Here is a snippet from usenet with Belkin's response:
We elected to re-direct one http request to
the "Register Now" reminder page. (There is a link in a previous
posting if you want to see it) This page asks the user to register for
the service for a free 6 month trial. Now, granted this looks like an
ad. It should, it is intended to be informative and easy enough to
understand. At this point, the user can register or click "No Thanks".
Clicking "No Thanks" sets a flag in the Router to stop the Router from
re-directing every 8 hours to the reminder page.
In summary, you have to click 'no thanks' ONCE and you'll never see the thing again unless you do a hard reset of the router.
Uh, x^(1/2) is a monotonically decreasing function that tends to zero.
You say
The router's not broken dimwit, its behaving exactly as it should. UPnP, on the other hand, is a horribly broken idea all the way around, IMHO. Disabling UPnP is your best bet.
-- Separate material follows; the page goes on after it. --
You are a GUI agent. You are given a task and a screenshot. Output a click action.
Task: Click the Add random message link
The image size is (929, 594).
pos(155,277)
Next time you are purchasing a piece of computer gear, I suggest you RTFM.
Obviously they took marketing lessons from Verisign, with pretty much the same result. It's interesting to me how many modern Internet-related marketing schemes seem to result in a net loss of market share.
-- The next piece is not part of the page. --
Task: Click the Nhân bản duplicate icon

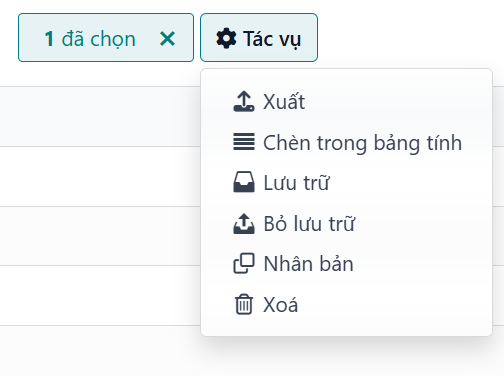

The higher the technology, the sharper that two-edged sword.
True, most level-1 techs are good at what they do, and they typically don't enjoy it too much. In fact, it's all they (we) can do to keep from saying, "Take this job and shove it."
And I don't think that 5-10 minutes of tech support will work for a large number of people. Don't believe me? Read some of the stories at Tech Support Comedy. Every time I feel bad that I've got to deal with some of the dumbest people on the planet, I just read some of the stories on this site. I suddenly feel much better and realize that it could always be worse.
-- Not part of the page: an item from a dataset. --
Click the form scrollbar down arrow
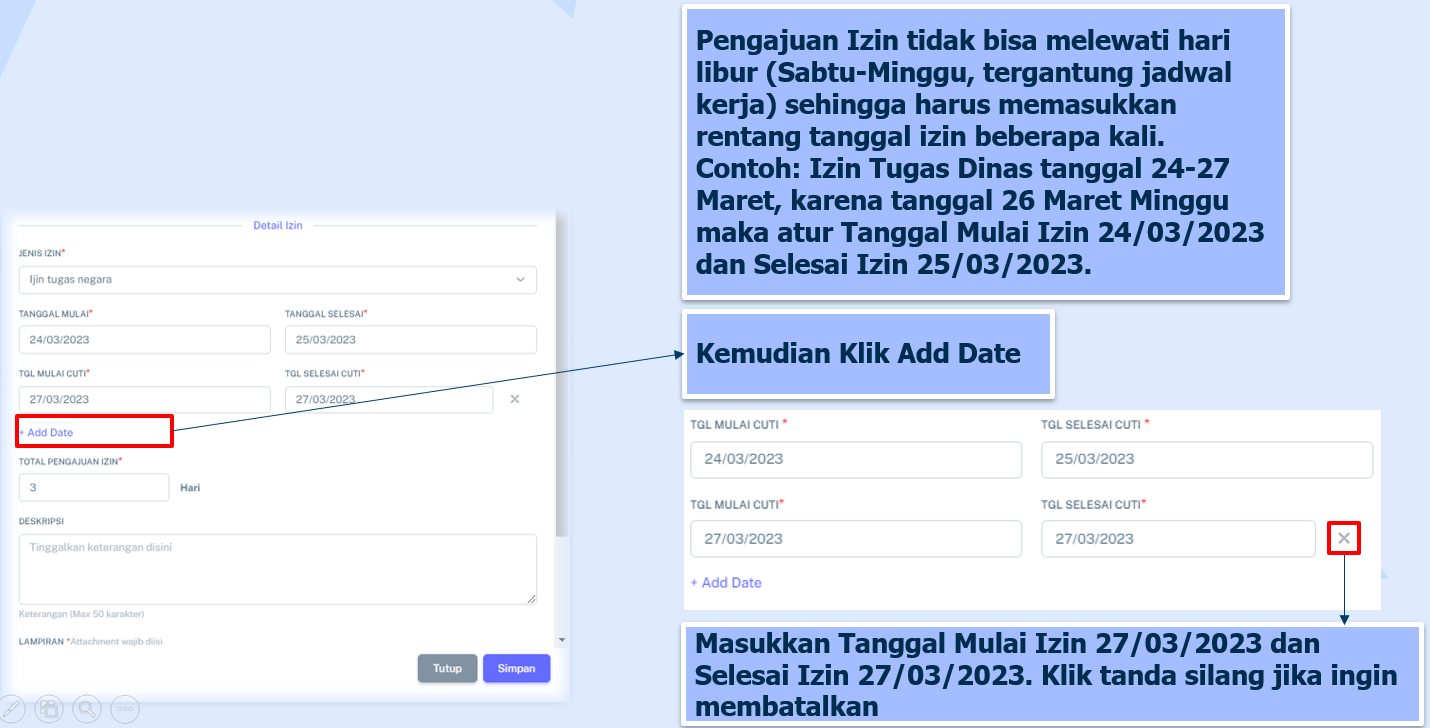This screenshot has height=728, width=1430. click(561, 639)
Yes, never underestimate the stupidity of the general public. I don't exactly remember the source of the quote (although I'm sure it's from a movie of some sort), but it sure seems to fit: "A person is smart. People are dumb."
My sources are unreliable, but their information is fascinating. -- Ashleigh Brilliant
- but this issue is WAY over-hyped.
Wrong. When a precedent is set it is always a huge deal; hijaaking HTTP requests for company-sponsored oh-yeah-I-guess-it-could-be-seen-as-an-ad spam breaks new ground. Lookit, people still cheer Chuck Yeager for breaking the sound barrier, Hank Aaron for his home runs, Armstrong for his one small step and we still jeer Robert Morris Jr.'s first Internet Worm, Amazon's One-Click patent, X10's pop-under ads (not the actual first, but many people's first in experience). Closer to home, you and everyone reading this remembers the first time they clicked a Slashdot troll's link to Goatse. Belkin will be remembered for bringing spam and censorship to the router long after others extend the breach further.-- @rjamestaylor on Ello
The Belkin router had not only a non compliant routing algorithm, but it had also a backdoor. Remember, if you clicked on "No Thanks", then a flag INSIDE THE ROUTER would be modified to disallow the misbehavior. Namely CLICKING AN EXTERNAL WEBPAGE MODIFIED THE INSIDES OF YOUR ROUTER!!!!! Is Belkin fixing this security hole also?